Split tolerance to the MHC class I molecule H-2Dd in animals transgenic for its soluble analog

To determine whether the function of MHC molecules in tolerance and education is related to cell surface expression, we have produced two strains of transgenic mice in the C57Bl/6 background that express soluble analogs of the H-2D(d) class I protein. The transgenes were stably integrated and genetically transmitted in a Mendelian fashion. Messenger RNA for the hybrid genes was detected in all tissues analyzed in a class I-like pattern of expression, with the highest levels in lymphoid tissues. All mice bearing the transgenes expressed relatively high levels (0.1 mg/ml) of the encoded protein in their serum as assessed by Western blotting and enzyme-linked immunosorbent assay (ELISA).

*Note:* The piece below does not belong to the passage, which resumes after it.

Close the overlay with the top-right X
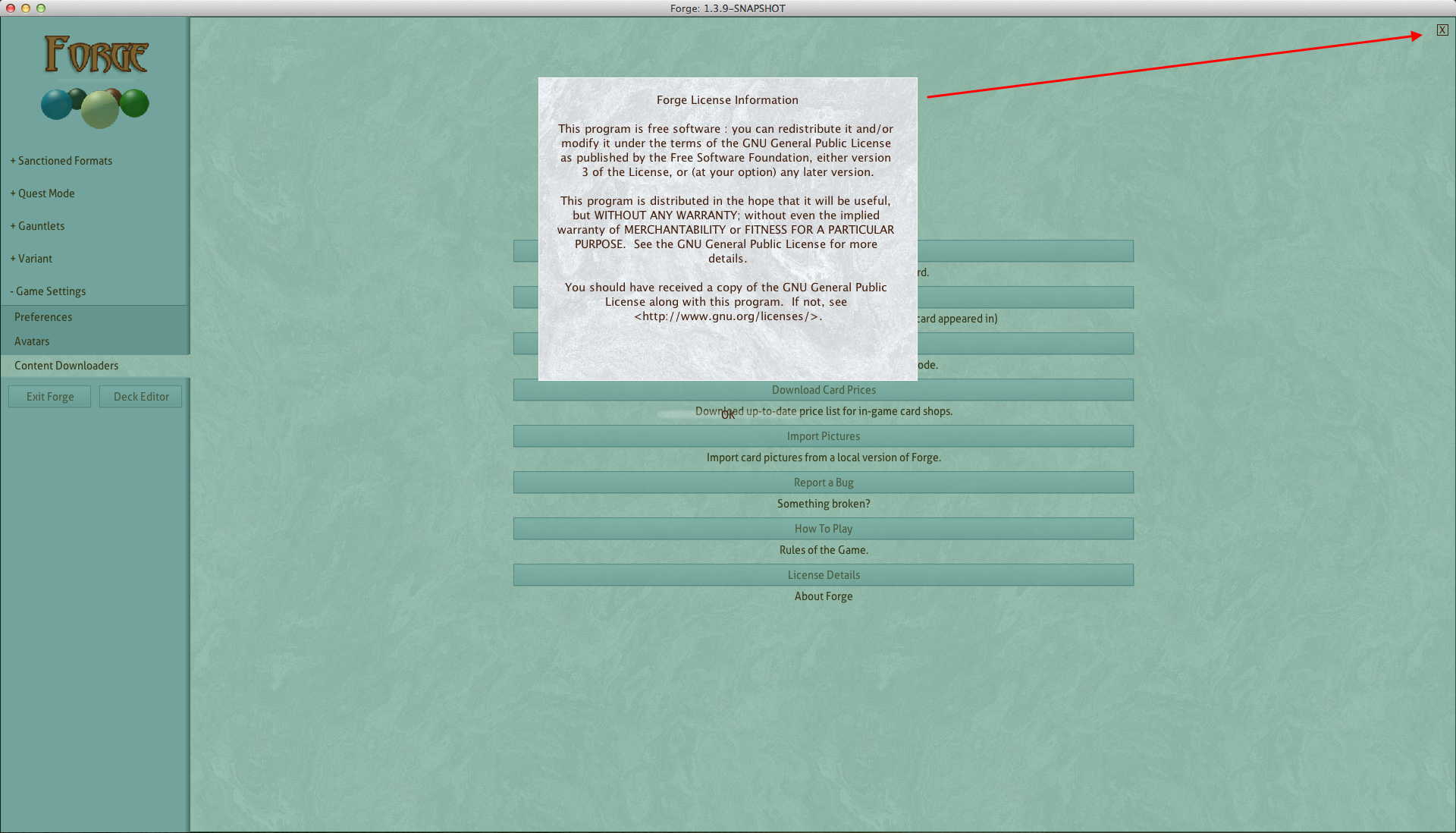 (x=1442, y=30)
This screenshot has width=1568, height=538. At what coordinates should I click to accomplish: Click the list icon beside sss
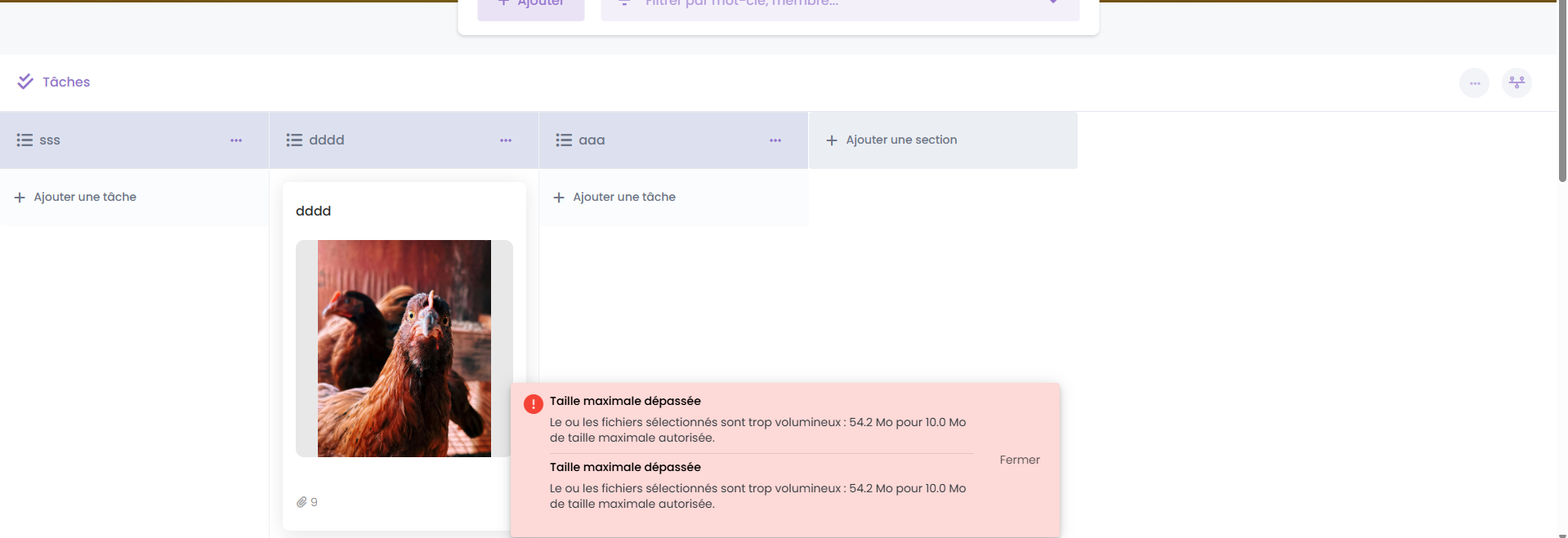(25, 140)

Gel filtration chromatography showed that the soluble H-2D(d) protein exists as a heterodimer with beta2-microglobulin and as higher order multimers in serum. Lymphoid cells from the transgenic mice showed no cell surface expression of the soluble class I protein in indirect immunofluorescence assays. Splenocytes from two independently derived transgenic lines generated primary cytotoxic and proliferative responses directed against membrane H-2D(d) antigens. Mice of both strains rejected tail skin from donors that differed from the B6 background at the H-2D(d) locus only, but with delayed kinetics compared to nontransgenic littermate controls. Mice expressing the transgenic protein on immunization did not produce antibodies that recognized soluble H-2D(d) in ELISA, whereas B6 mice generated strong antibody responses to challenge with splenocytes bearing cell surface H-2D(d). Thus, transgenic mice expressing soluble H-2D(d) were partially tolerant to stimulation by membrane-bound H-2D(d). As with the activation of T-cells, the induction and maintenance of immunologic tolerance apparently displayed different requirements depending upon the T-cell subpopulation involved.